→ **SCHRIFTLICHE AUFGABE 1**:
Aktualisiere im Text über familienfreundliche Arbeitgeber den Abschnitt ab den Worten "In einer Zeit, in" bis einschließlich "gebracht werden kann.". Setze dabei "Stellensuche" an die Stelle von "Arbeitsplatzsuche".

→ **AUSGEWÄHLTER TEXT**:
* * * * * * *
Der Leiter der Schweinfurter Arbeitsagentur, Thomas Stelzer, begrüßte die Teilnehmerinnen und Teilnehmer des Forums.
Foto: Heinrich Wullhorst | Der Leiter der Schweinfurter Arbeitsagentur, Thomas Stelzer, begrüßte die Teilnehmerinnen und Teilnehmer des Forums.
Heinrich Wullhorst
 |  aktualisiert: 08.02.2024 12:09 Uhr

Ein junger Mensch auf Arbeitssuche schaut heute nicht mehr allein darauf, was er am Monatsende Netto in der Lohntüte hat. Er will auch wissen, was das Unternehmen ihm an Zugewinn an Lebensqualität mitgibt. Deshalb wird es für große Industrieunternehmen wie für kleine Handwerksbetriebe immer wichtiger, sich als perfekter Arbeitgeber aufzustellen.

In einer Zeit, in der 500.000 Facharbeiterstellen in Deutschland unbesetzt sind, haben die Mitarbeiterinnen und Mitarbeiter oft die Auswahl, wo sie einen Arbeitsvertrag unterschreiben wollen. Familienfreundlichkeit ist für viele Arbeitnehmer ein entscheidender Indikator bei der Arbeitsplatzsuche. Deshalb geht es vor allen darum, Arbeitsplätze so zu entwickeln, dass eine Berufstätigkeit mit einem erfüllten Familienleben in Einklang gebracht werden kann.

Wie sich das umsetzen lässt, ist eine der Fragen, die die Initiative "Familienorientierte Personalpolitik" seit 2007 in den Blick nimmt. "Das ist eine Plattform, die den Austausch über all das ermöglicht, was Unternehmen in diesem Umfeld bewegt", erläuterte der Leiter der Schweinfurter Arbeitsagentur, Thomas Stelzer, in den Räumen der ZF Friedrichshafen AG beim Forum "Fachkräfte und Familie".
* * * * * * *
Einträge zur Lage von Bildschirmelementen:

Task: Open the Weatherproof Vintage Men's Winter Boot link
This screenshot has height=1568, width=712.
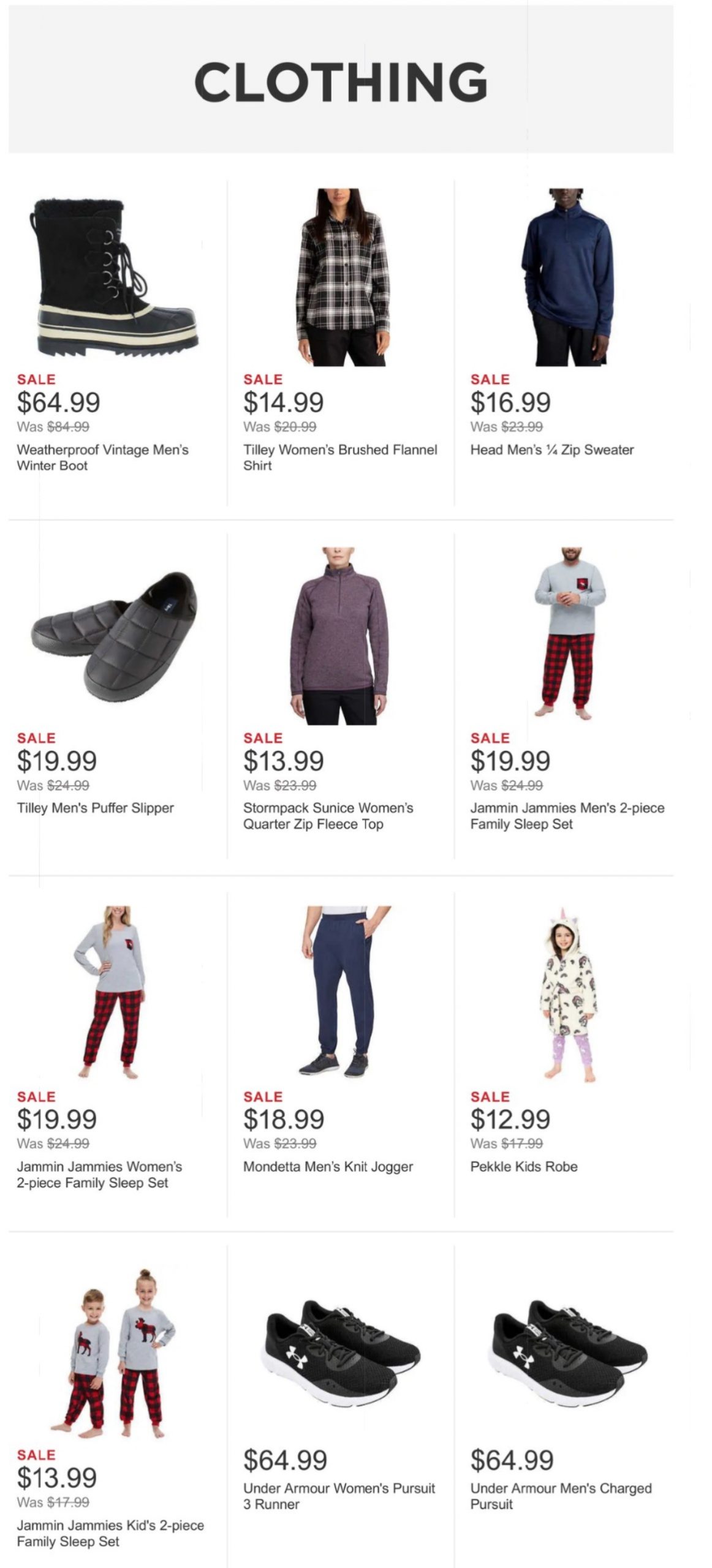Action: [x=102, y=458]
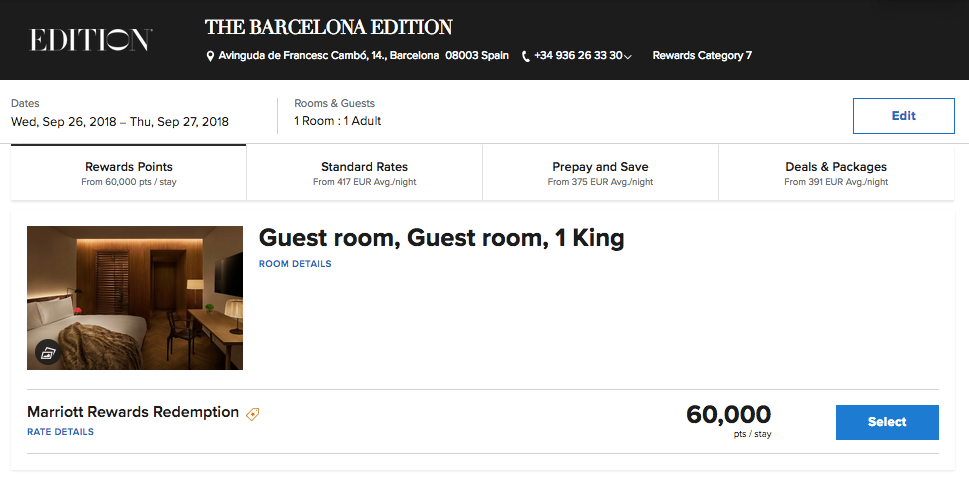Open the Standard Rates tab
Screen dimensions: 969x478
364,173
* * * * * * *
→ **SCHRIFTLICHE AUFGABE 2**:
Bring die Zeilen aller Einträge oben in eine Markdown-Tabelle mit den Spalten Nr und Inhalt, ohne Leerzeilen. Die Bilder lässt du weg.

→ **SCHRIFTLICHE LÖSUNG 1**:
In einer Zeit, in der 500.000 Facharbeiterstellen in Deutschland unbesetzt sind, haben die Mitarbeiterinnen und Mitarbeiter oft die Auswahl, wo sie einen Arbeitsvertrag unterschreiben wollen. Familienfreundlichkeit ist für viele Arbeitnehmer ein entscheidender Indikator bei der Stellensuche. Deshalb geht es vor allen darum, Arbeitsplätze so zu entwickeln, dass eine Berufstätigkeit mit einem erfüllten Familienleben in Einklang gebracht werden kann.

→ **SCHRIFTLICHE LÖSUNG 2**:
| Nr | Inhalt |
|---|---|
| 1 | Task: Open the Weatherproof Vintage Men's Winter Boot link |
| 2 | This screenshot has height=1568, width=712. |
| 3 | Action: [x=102, y=458] |
| 4 | Open the Standard Rates tab |
| 5 | Screen dimensions: 969x478 |
| 6 | 364,173 |